Illustrons l'importance de ces garanties : un salarié d'une entreprise qui dénoncerait des pratiques contraires au code de la santé publique, par exemple, – est-il besoin de nommer les entreprises auxquelles je songe ? – n'encourrait aucune sanction, ni pénale, ni disciplinaire, même si l'entreprise considérait que le procédé de fabrication de ses prothèses médicales, par exemple, relevait du secret des affaires.
Ces garanties ont été renforcées, à mon initiative, par la commission des lois, afin de répondre à une préoccupation exprimée par le syndicat de la presse nationale quotidienne, concernant l'impact de ce texte sur les journalistes. L'une de leurs suggestions, visant à permettre à une personne poursuivie pour diffamation de produire pour sa défense des pièces couvertes par le secret des affaires, afin d'établir sa bonne foi ou la vérité des faits, sans être poursuivie pour recel, a été intégrée à l'article 3 de la proposition. C'est ce qui est déjà prévu, depuis la loi du 4 janvier 2010 sur la protection du secret des sources des journalistes, pour le secret de l'enquête ou de l'instruction et le secret professionnel.
Les peines prévues dans le texte initial que j'ai déposé étaient celles prévues en cas de violation du secret professionnel : un an d'emprisonnement et 15 000 euros d'amende. Tous les praticiens que j'ai auditionnés ayant souligné le caractère très insuffisant de ces peines et préconisé leur alignement sur celles prévues en cas d'abus de confiance, soit trois ans d'emprisonnement et 375 000 euros d'amende, la commission des lois a adopté un amendement procédant à cette modification. Les peines seront ainsi adaptées à la nature de cette infraction, qui relève de la délinquance économique. J'approuve d'ailleurs entièrement le nouvel emplacement au sein du code pénal que propose par le Gouvernement : il correspond davantage à ce nouveau délit.
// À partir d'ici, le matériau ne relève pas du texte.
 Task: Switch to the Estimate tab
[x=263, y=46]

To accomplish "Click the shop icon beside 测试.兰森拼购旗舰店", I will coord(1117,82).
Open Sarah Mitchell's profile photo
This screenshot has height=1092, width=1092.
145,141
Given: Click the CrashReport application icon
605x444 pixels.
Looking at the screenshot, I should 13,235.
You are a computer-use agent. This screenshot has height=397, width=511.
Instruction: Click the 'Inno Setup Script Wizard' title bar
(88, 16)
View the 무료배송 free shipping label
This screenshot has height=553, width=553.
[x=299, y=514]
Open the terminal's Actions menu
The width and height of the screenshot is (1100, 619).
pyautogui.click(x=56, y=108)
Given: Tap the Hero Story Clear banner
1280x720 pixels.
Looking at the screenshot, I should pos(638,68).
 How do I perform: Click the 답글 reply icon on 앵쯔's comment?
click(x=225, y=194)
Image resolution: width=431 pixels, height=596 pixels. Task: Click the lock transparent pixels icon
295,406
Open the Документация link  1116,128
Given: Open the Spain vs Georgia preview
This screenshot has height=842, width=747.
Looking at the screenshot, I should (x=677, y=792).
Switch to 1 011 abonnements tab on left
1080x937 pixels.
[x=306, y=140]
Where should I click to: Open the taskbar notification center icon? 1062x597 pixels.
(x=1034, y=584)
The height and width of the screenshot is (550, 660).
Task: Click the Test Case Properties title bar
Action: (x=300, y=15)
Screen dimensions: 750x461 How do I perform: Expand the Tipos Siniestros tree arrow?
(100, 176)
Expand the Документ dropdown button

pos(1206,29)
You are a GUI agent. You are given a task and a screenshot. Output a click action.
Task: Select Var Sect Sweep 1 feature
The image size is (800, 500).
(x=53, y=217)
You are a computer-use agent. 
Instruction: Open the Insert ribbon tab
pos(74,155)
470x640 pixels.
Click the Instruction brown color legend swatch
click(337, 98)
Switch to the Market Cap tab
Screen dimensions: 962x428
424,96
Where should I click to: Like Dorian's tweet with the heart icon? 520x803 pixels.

Le troisième volet est la réforme de la loi dite de blocage. Cette loi, oubliée et largement méconnue, est la loi du 26 juillet 1968 relative à la communication de documents et renseignements d'ordre économique, commercial, industriel, financier ou technique à des personnes physiques morales ou étrangères, modifiée par la loi du 16 juillet 1980. Elle est appelée « loi de blocage » parce que son objectif était, lors de son adoption, de fournir une excuse légale aux entreprises françaises confrontées à des demandes d'informations émanant d'autorités étrangères et d'obliger ces dernières à faire usage des canaux de coopération judiciaire qui font l'objet de la convention de La Haye du 18 mars 1970. Étaient visées, en particulier, les procédures américaines dites de discovery, qui ont trop souvent pour objet d'aller à la pêche à la preuve et aux informations confidentielles détenues par nos entreprises.